Brief: Copy out each of the rows below word for word, with no changes.

Exercise input:
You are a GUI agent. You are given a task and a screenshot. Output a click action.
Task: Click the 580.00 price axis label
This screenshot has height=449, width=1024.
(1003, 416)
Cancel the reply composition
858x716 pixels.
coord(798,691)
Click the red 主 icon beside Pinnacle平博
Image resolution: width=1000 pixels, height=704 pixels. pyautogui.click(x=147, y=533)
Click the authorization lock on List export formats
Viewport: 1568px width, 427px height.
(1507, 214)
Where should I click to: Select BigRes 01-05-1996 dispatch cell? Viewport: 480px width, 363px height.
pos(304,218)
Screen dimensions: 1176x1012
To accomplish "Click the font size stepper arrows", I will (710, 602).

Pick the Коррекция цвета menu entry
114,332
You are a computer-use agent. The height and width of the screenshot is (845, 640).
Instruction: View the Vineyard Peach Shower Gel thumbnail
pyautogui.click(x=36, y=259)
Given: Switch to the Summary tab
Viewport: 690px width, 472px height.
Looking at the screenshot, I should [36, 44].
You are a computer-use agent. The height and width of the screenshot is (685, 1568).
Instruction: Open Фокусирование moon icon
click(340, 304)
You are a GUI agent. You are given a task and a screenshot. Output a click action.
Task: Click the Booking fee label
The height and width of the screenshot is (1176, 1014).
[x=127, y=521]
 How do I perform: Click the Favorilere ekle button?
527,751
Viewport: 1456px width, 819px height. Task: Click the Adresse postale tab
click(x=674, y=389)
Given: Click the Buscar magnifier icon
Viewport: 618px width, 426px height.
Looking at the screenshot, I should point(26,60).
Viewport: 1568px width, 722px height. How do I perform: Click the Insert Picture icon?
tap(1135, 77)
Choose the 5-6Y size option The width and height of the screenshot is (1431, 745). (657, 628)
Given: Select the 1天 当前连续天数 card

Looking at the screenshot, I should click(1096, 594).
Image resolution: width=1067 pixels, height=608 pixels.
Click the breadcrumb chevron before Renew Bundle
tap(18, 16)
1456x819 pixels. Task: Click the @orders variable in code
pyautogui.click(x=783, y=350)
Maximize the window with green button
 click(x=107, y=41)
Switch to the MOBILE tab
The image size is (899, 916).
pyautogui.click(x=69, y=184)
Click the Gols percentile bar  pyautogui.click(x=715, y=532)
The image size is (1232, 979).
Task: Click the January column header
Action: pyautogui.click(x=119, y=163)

Response to this task:
You are a GUI agent. You are given a task and a screenshot. Output a click action.
Task: Click the 580.00 price axis label
This screenshot has height=449, width=1024.
(1003, 416)
Cancel the reply composition
858x716 pixels.
coord(798,691)
Click the red 主 icon beside Pinnacle平博
Image resolution: width=1000 pixels, height=704 pixels. pyautogui.click(x=147, y=533)
Click the authorization lock on List export formats
Viewport: 1568px width, 427px height.
(1507, 214)
Where should I click to: Select BigRes 01-05-1996 dispatch cell? Viewport: 480px width, 363px height.
pos(304,218)
Screen dimensions: 1176x1012
To accomplish "Click the font size stepper arrows", I will (710, 602).

Pick the Коррекция цвета menu entry
114,332
You are a computer-use agent. The height and width of the screenshot is (845, 640).
Instruction: View the Vineyard Peach Shower Gel thumbnail
pyautogui.click(x=36, y=259)
Given: Switch to the Summary tab
Viewport: 690px width, 472px height.
Looking at the screenshot, I should [36, 44].
You are a computer-use agent. The height and width of the screenshot is (685, 1568).
Instruction: Open Фокусирование moon icon
click(340, 304)
You are a GUI agent. You are given a task and a screenshot. Output a click action.
Task: Click the Booking fee label
The height and width of the screenshot is (1176, 1014).
[x=127, y=521]
 How do I perform: Click the Favorilere ekle button?
527,751
Viewport: 1456px width, 819px height. Task: Click the Adresse postale tab
click(x=674, y=389)
Given: Click the Buscar magnifier icon
Viewport: 618px width, 426px height.
Looking at the screenshot, I should point(26,60).
Viewport: 1568px width, 722px height. How do I perform: Click the Insert Picture icon?
tap(1135, 77)
Choose the 5-6Y size option The width and height of the screenshot is (1431, 745). (657, 628)
Given: Select the 1天 当前连续天数 card

Looking at the screenshot, I should click(1096, 594).
Image resolution: width=1067 pixels, height=608 pixels.
Click the breadcrumb chevron before Renew Bundle
tap(18, 16)
1456x819 pixels. Task: Click the @orders variable in code
pyautogui.click(x=783, y=350)
Maximize the window with green button
 click(x=107, y=41)
Switch to the MOBILE tab
The image size is (899, 916).
pyautogui.click(x=69, y=184)
Click the Gols percentile bar  pyautogui.click(x=715, y=532)
The image size is (1232, 979).
Task: Click the January column header
Action: pyautogui.click(x=119, y=163)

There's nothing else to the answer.